I have a Lenovo E535 laptop running the 64 bit openSUSE 12.3 with the Gnome GUI, and every time I close the laptop lid, the computer suspends, and open it again, the screen goes dark and won’t start up, and I end up having to hold down on the power button to restart the computer. I’m not sure what’s going on here or what I can do to fix it. Before the screen goes dark there are a few words that flash in the upper right corner, but unfortunately it’s only for an instant and I can’t read what they say, although I’m not sure if that helps any.
Recommend you try doing a manual suspend (from the App Launcher) rather than as an automatic behavior by closing the lid.
Compare to see if you still have a problem.
Then, of course, “unsuspend” to see if you still have a problem.
In either case (if manual suspends fixes the problem or not), you should probably take an inventory what applications are still running when you suspend.
You should probably inspect your /var/log/messages,
Look for where your last suspend and restart point is, then look at the last 100 lines or so before and after that point,.
You can inspect the logfile with something like
tail -n 1000 /var/log/messages
Am just guessing that specifying the last 1000 lines of your syslog should be enough to capture the suspend and re-start, you may need to modify that.
Of course, if you don’t mind waiting a very long time and if your machine has enough memory resources, with superuser permissions you could open that file in a graphical text editor… But, I highly recommend using “tail” instead.
Okay, thanks. I tried manually suspending the laptop which worked, but I’m not sure what it is I’m supposed to be looking for in the log file. I see a lot of lines that look like: 2013-09-30T17:14:35.488207-07:00 linux-uhim kernel: [12213.084285] ieee80211 phy1: brcms_ops_bss_info_changed: cqm change: threshold 0, hys 0 (implement). Is there something specific I should be looking for?
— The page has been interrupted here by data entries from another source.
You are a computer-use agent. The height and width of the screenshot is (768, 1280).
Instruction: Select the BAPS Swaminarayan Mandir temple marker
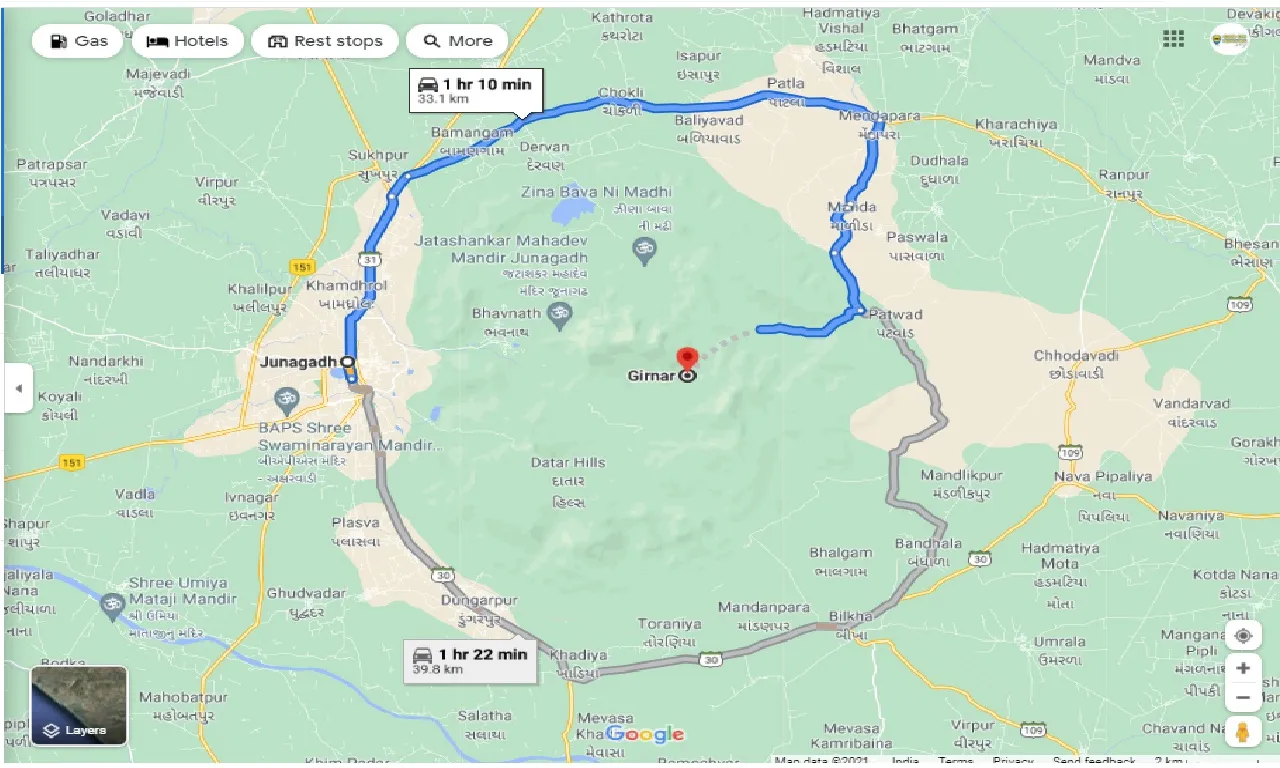pyautogui.click(x=287, y=401)
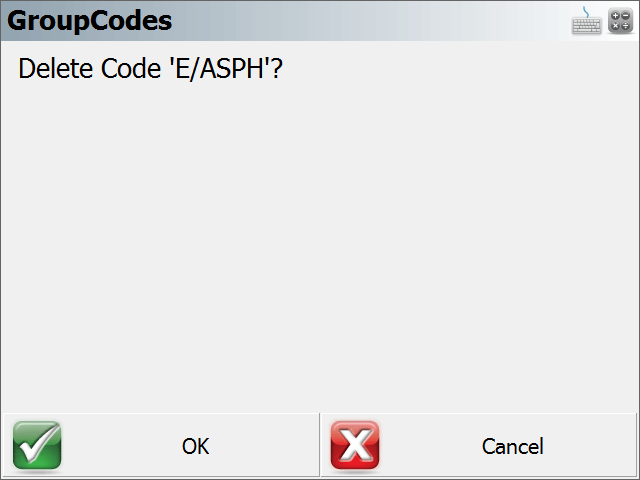Select the GroupCodes title text

89,21

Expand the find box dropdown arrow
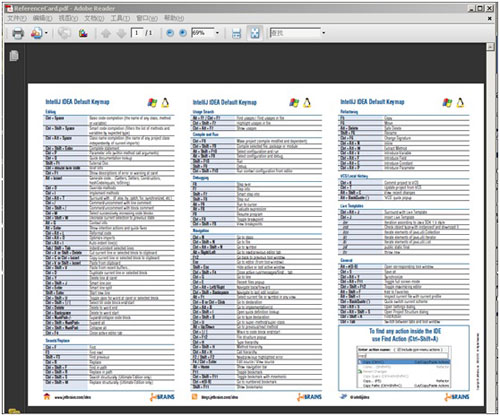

That’s great that you are able to suspend properly when doing it manually as opposed to when closing your lid.
Now, you can compare what happens in the hundred or so lines before suspension.
Copy the hundred or so lines before successfully suspending to a separate file.
Then suspend by closing the lid.
When you are able to get your system running again, look for that point in your logfile when you suspended using the lid and copy the hundred or so lines before that event and save to a file.
Then, you can compare the two side by side looking for differences, generally what I do is open them both in a text editor side by side and scroll down for comparing.
If I were to hazard a wild guess, closing the lid also activated ACPI which powered down your machine at the system level before the Desktop completed stopping running processes and saving necessary settings. If you find that to be the likely case, then I’d report this as a KDE bug and as something that’d not be totally unexpected since KDE tries to be cross-distro which generally tries to conform to SysVinit while openSUSE has moved on to implementing systemd instead, so the “system suspend” command is different (now implemented as a systemd Unit).